たびたび題材として用いた伝統芸能への造詣の深さ、歴史的事象を咀嚼して活写する筆力。多くの歴史小説が時代講釈と人間ドラマの綾で織られているとすれば、有吉作品は登場人物の目を通して万事を語らせてしまう。説明的にならず、無駄のない語句で情感と情景を過不足なく浮かび上がらせるのだ。これは大変高度な技巧で、並みの作家ではまず失敗に終わる。

「華岡青洲の妻」などはその好例だが、出版当初は重箱の隅をつつくような批判が出たという。どこをどう読んだのかと唖然とするが、歴史小説の定石を踏まねば認めない、という才の乏しさゆえ保守論を楯にする連中には、有吉の有り余る才気は理解不能だったのかもしれない。

地方公演に行った折、「よう、落選文士」と野次を飛ばされたこともあるという(大村彦次郎「文壇挽歌物語」)。「こっちの水は甘いぞ」とばかりに日和見と手の平返しを繰り返す編集者はきっと当時もいたはずだ。鋭敏な人ゆえ、周囲の存念を感じ取り傷つくこともあったろう。が、彼女は書くことをやめなかった。生来虚弱で、一作書き上げるごとに入院していたという。息を詰めて書くため、顔が真っ青になることもしばしばだった。けれど創作の支柱をゆるがせにせず、五十三歳で亡くなる日まで「自分の仕事」を厳しく、しかし楽しみながら貫いた。そうして「女流」という枠を取っ払った作品を数多く残した。

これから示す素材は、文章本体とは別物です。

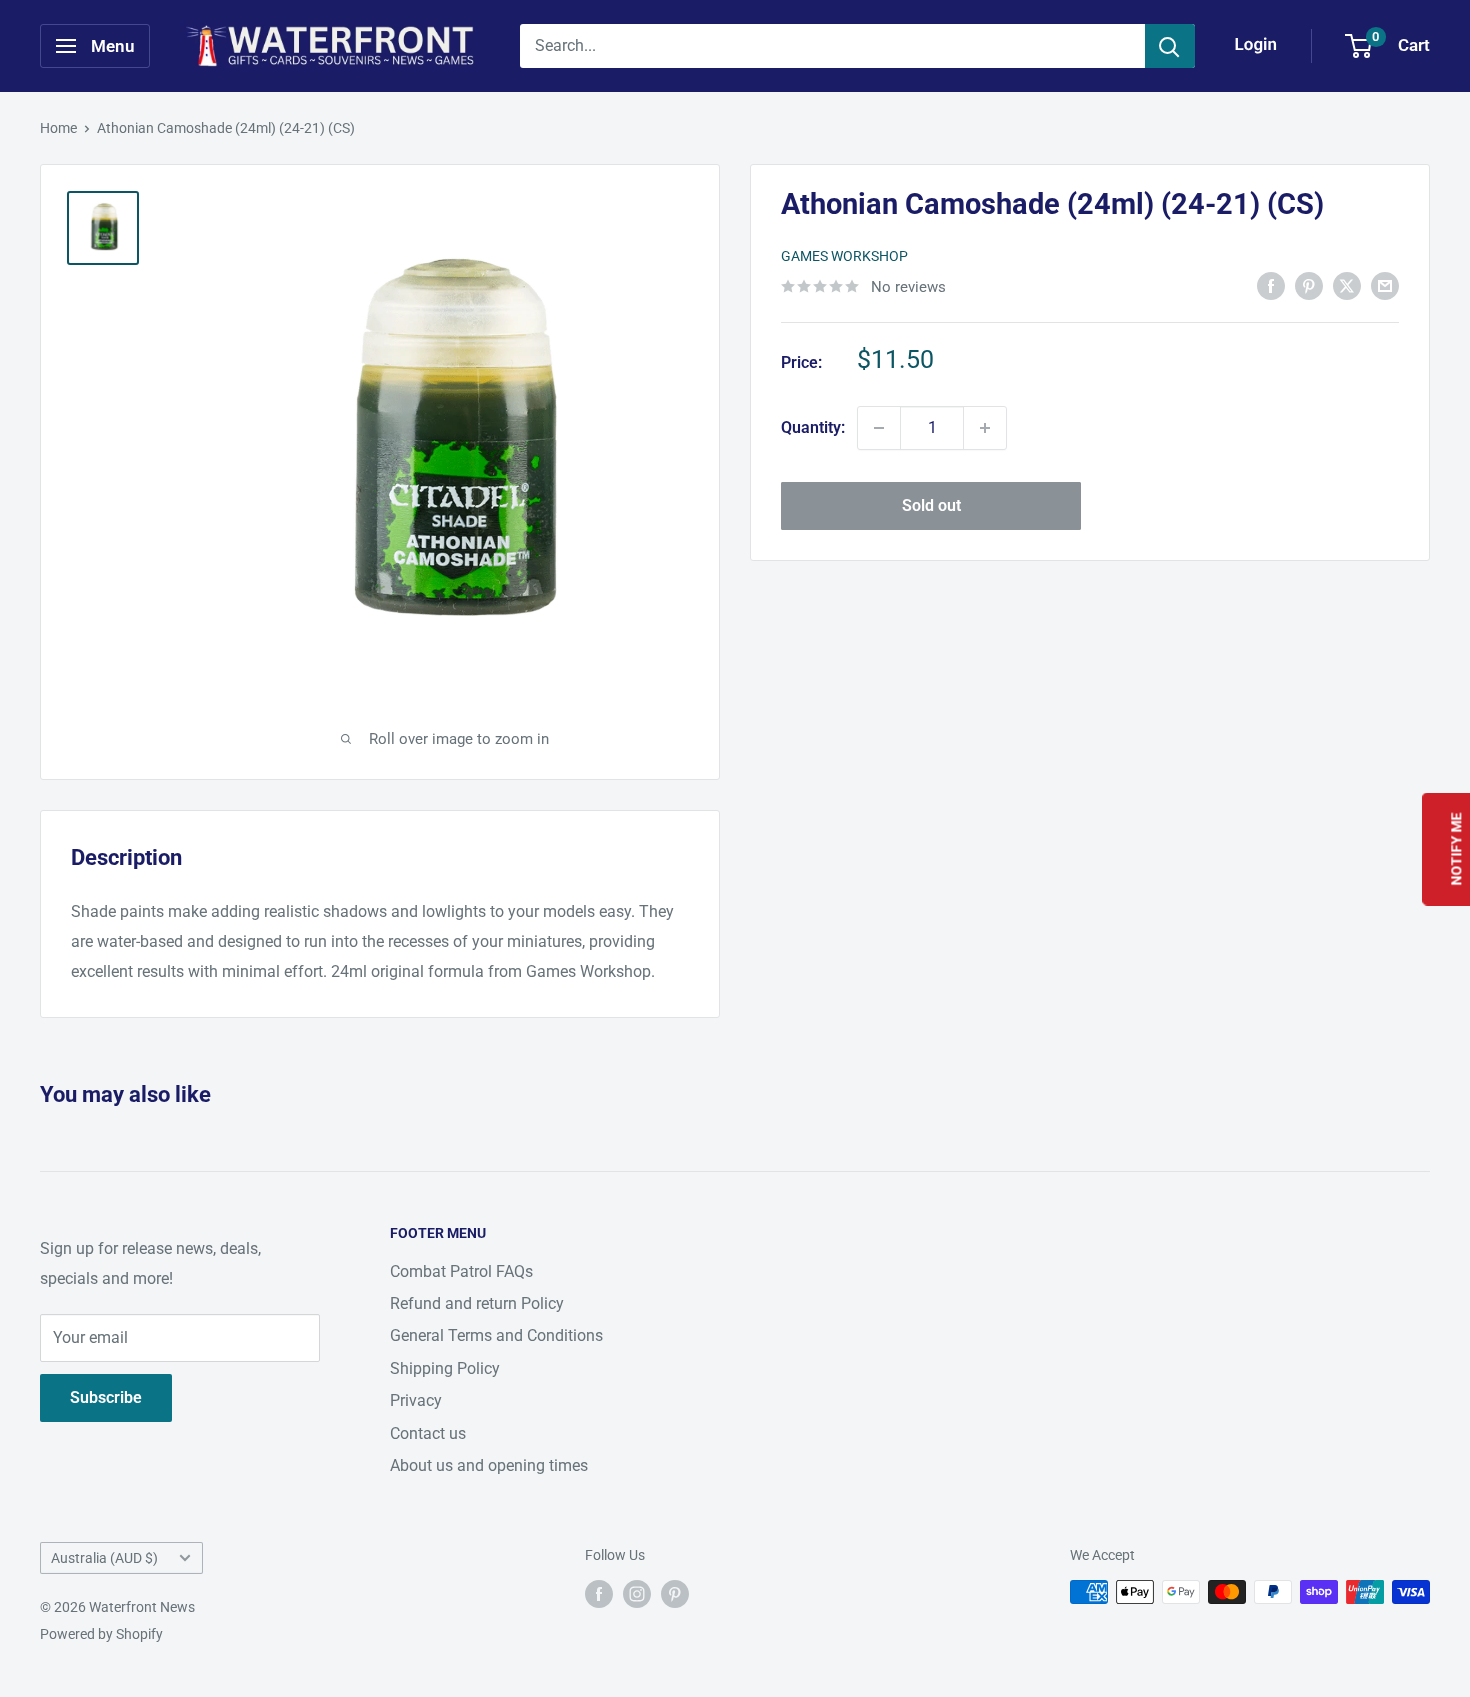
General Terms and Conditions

有吉佐和子歿後三十周年の今年、多くの作品が新装版となった。またご息女である作家・有吉玉青氏の「ソボちゃん いちばん好きな人のこと」にも当時のことが鮮やかに描かれている。是非手にとって頂きたい名著である。

[日本経済新聞朝刊女性面2014年11月29日付]

木内 昇(きうち・のぼり) 67年東京生まれ。作家。著書に「茗荷谷の猫」「漂砂のうたう」(直木賞)「笑い三年、泣き三月。」「ある男」など。